There are a couple things I have used and seen used effectively and a couple techniques I have read that make sense. One the agressive behavior and fast movement approach works pretty well to prevent most attacks, but if you are already being attacked, you may have to back it up because the dog either sees you as inferior to it or you are invading its space without having established dominanace or it has been trained to attack and ordered to attack you for whatever reason. This sums up most dog attacks.
So here's is something I have used personally and have had firends use with great success.
A typical mail order, or gun show, or pawn shop stun gun.
Size and power doesn't mattrer, you probably won't have to touch the dog with it. Just test one and get the loudest one that is of a size that you could carry. And make sure it has a well designed safety and isn't too hard or easy to activate. I have used this and this is how it works, an dog starts acting agressive toward me. If it gets close enough to me that I fear for an attack, out comes the stun gun and I just activate it in the air. The dog usually runs, not walks away. I have never had to touch a dog with it, but since they are theoretically designed to drop a thug, if you had to, it would more than likely work. In all cases I have either used or had a friend use it, the dog left when it heard the zap sound the stun gun makes. If you carried this on the job, I would recommend carrying it scout style in horizontal sheath in the middle of the back of your belt and make sure you can get to it with either hand, so a smaller slimmer model would be good for this. You could carry it in a breast pocket too and get to it easily with either hand. Tasers (the actual brand name AirTaser) probably aren't the best idea for this, though the cicvilian model, is the size of a cell phone and can be carried easily in the ways I mentioned. I believe the delux model has a flash light and has the option of being used in a close contact mode like a traditional stun gun or being fired into a target the way people are most familiar with. The firing option could be problematic for dog defense due to the smaller target and the location of the target and its capability of quickness and manuverability. A good bright flash light if used at night can break off agressive behavior and is even better if you flash the light rapidly on and off in the dogs face. May not work all the time, but I have had good results.
Pepper spray was first marketed as a dog repellent for mail carriers (so I was told when I was being trained in the use of it) and then was used by police.

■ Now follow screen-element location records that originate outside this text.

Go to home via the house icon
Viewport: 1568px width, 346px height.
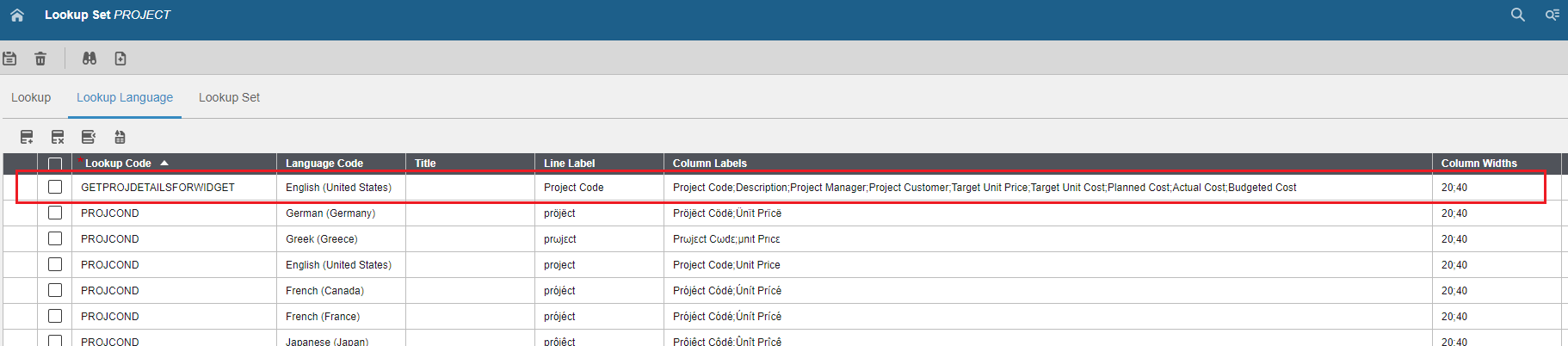pos(17,15)
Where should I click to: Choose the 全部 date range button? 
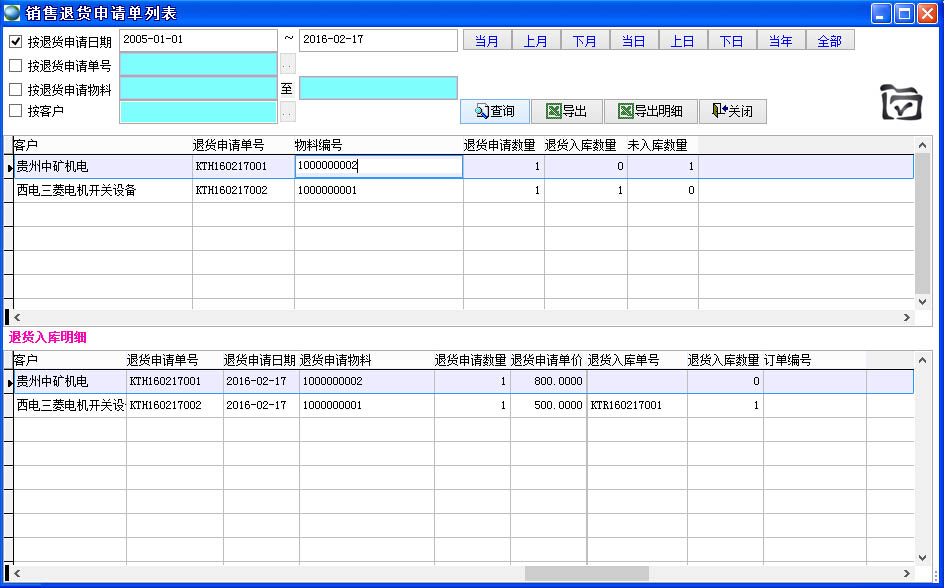point(830,41)
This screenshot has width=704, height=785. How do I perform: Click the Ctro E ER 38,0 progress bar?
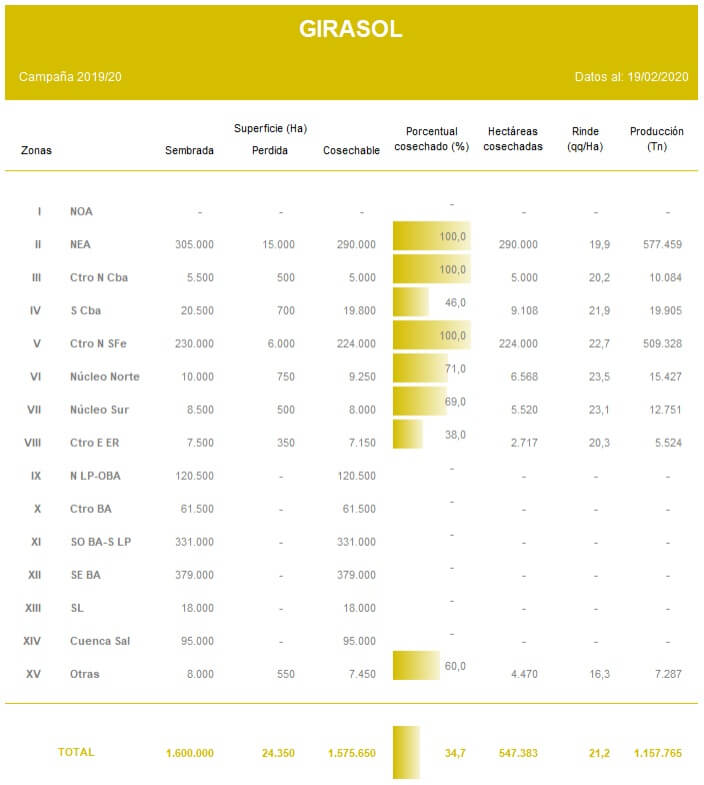point(408,434)
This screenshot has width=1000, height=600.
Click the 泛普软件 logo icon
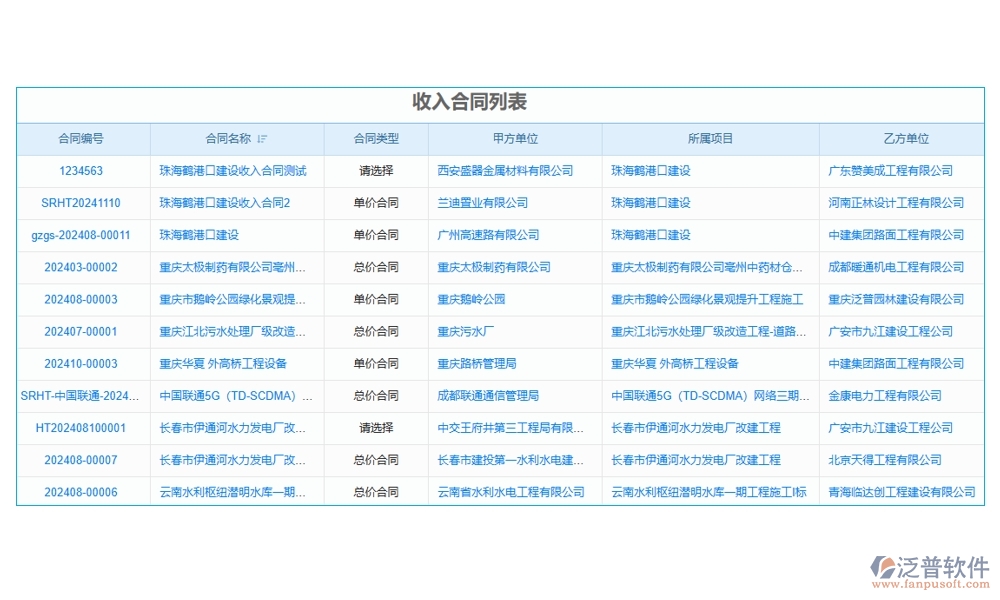coord(885,565)
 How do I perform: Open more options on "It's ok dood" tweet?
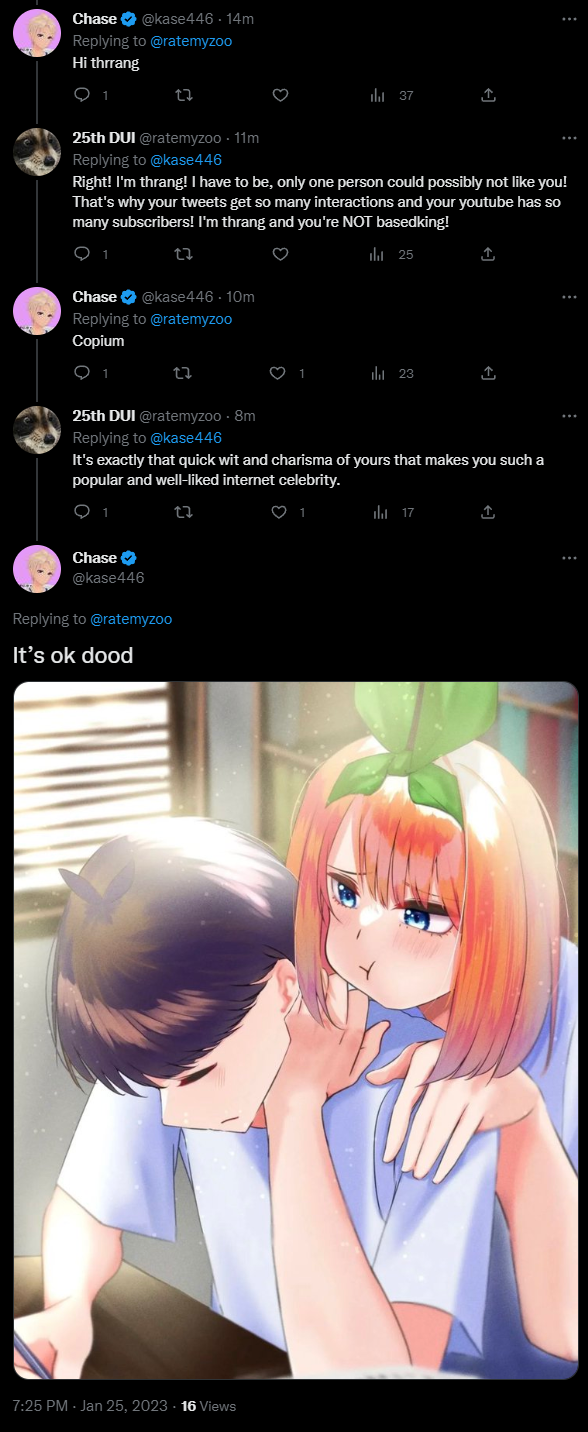(569, 558)
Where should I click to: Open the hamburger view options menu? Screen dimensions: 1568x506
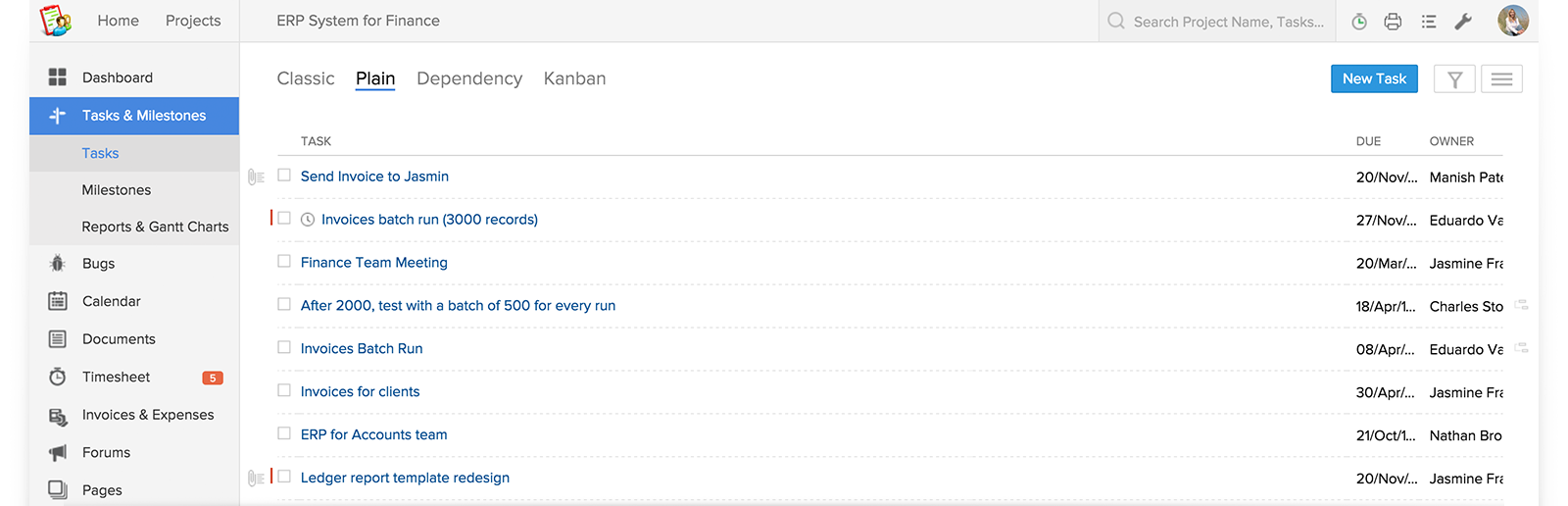coord(1501,79)
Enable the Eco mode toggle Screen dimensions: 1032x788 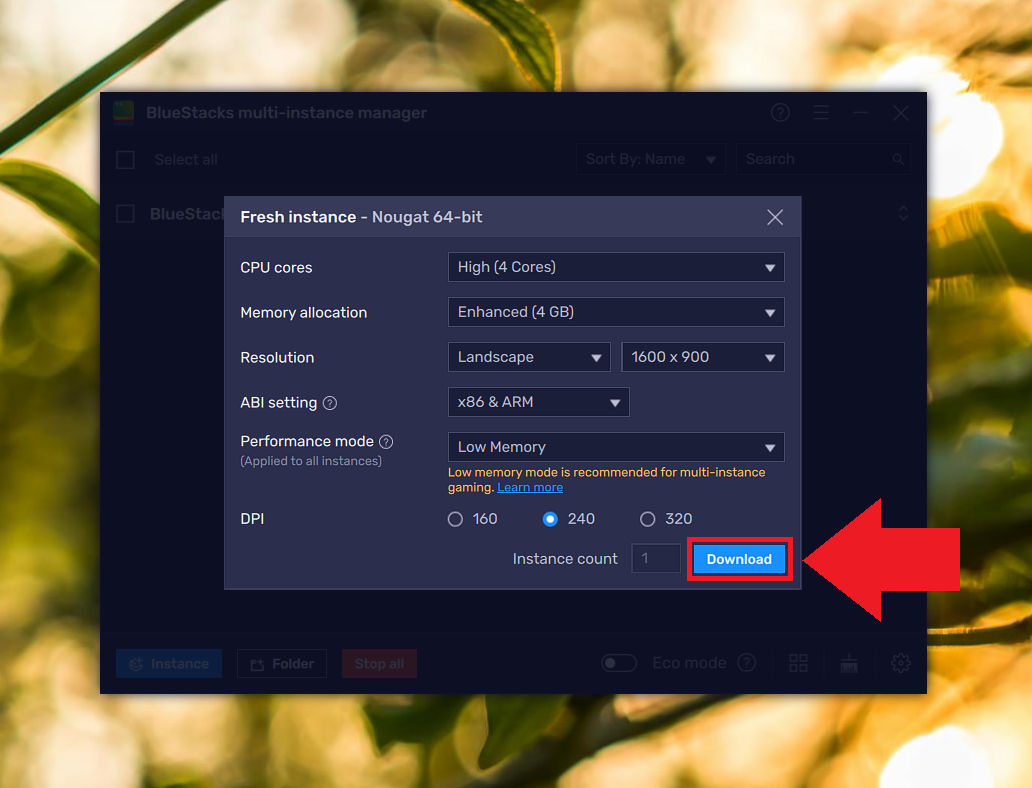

So its an effective measure too.
There are some tactics that I have read in a military manual for dealing with dog attack when a firearm is unavailable or impractical, but due to the terminal nature of these methods, I wll leave the OP and other interested people to look for and find those methods.
With all that being said, here is a better way, situational awareness is the best prevention for a dog attack. Dogs usually attack when threatened, cornered or in the right situation, when trained and ordered to do so.
Try to avoid threatening the dog or encroaching on its territory without acertaining if there is a dog that lives there and conferring with the owner as to how to deal with the animal..
Its pretty easy to avoid putting yourself in a situation where a dog may be ordered to attack you, and if you are in that situation, you have more problems than just the dog. The methods I mentioned above will work, but it is better to avoid having to use them by avoiding provoking a dog either on purpose or by accident, that way you don't have to get bitten, hurt an animal that is doing what it sees as the right thing to do, and you don't have to deal with the pain in the ass of angry irrational owners, bites, police and the whole rigamarole that is a dog attack.